In writing about the plots of novels, especially murder mysteries, I often bend over backwards to avoid "spoilers." This creates some problems in writing about murder mysteries, because the intricacies of their plots and solutions can be all that distinguish one from another. I'm going to change my philosophy somewhat, though. Take Georges Simenon's novel La nuit du carrefour, for instance. It was published in 1931. In order to read it, I had to resort to InterLibrary Loan, and it took two weeks to get a copy. The copy came from the University of Alaska Library, and hadn't been checked out since 1992. Not only am I likely the only person in the United States to read this novel this year, but on top of that, nobody reads this website. I think I can safely spoil the hell out of this one.
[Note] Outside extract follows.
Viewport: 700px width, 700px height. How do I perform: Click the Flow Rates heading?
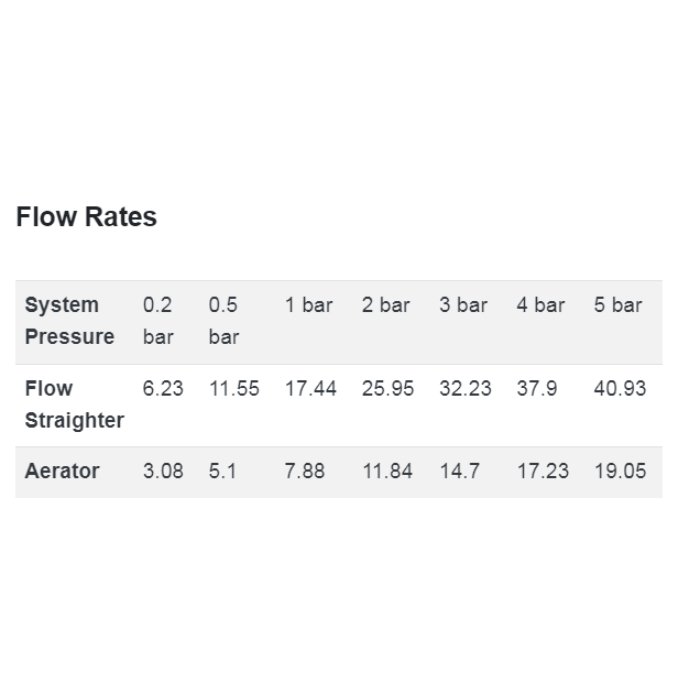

Simenon's Maigret novels are typically psychological explorations. Often the murderer is ill-hidden or not hidden at all. Even when there's a considerable enigma at the heart of the novel, it's more important to understand the complicated mechanisms at the hearts of its characters.

And then, every once in a while, Simenon just wanted to write a novel full of gangsters, where shots keep ringing out in the dark, and desperate types kill their colleagues over trunkloads of francs or briefcases full of diamonds. Such a novel is La nuit du carrefour. "A Night at the Crossroads" would be the English title, and there's a certain English quality to the setting: three lonely households at a rural intersection, each hiding secrets behind a respectable façade. One of the houses contains a dead diamond dealer in the front seat of a garaged car. You expect a tidy murder committed by a defrocked vicar. Indeed, Maigret eventually assembles all the suspects. But the scene is less Hercule Poirot than Public Enemy:

Les prisonniers étaient toujours alignés contre un mur, mais dans un ordre moins parfait. Et ils étaient au moins trois qui ne se laissaient nullement impressioner par la police: M. Oscar, son mécanicien Jojo et l'Italien Guido Ferrari. (156)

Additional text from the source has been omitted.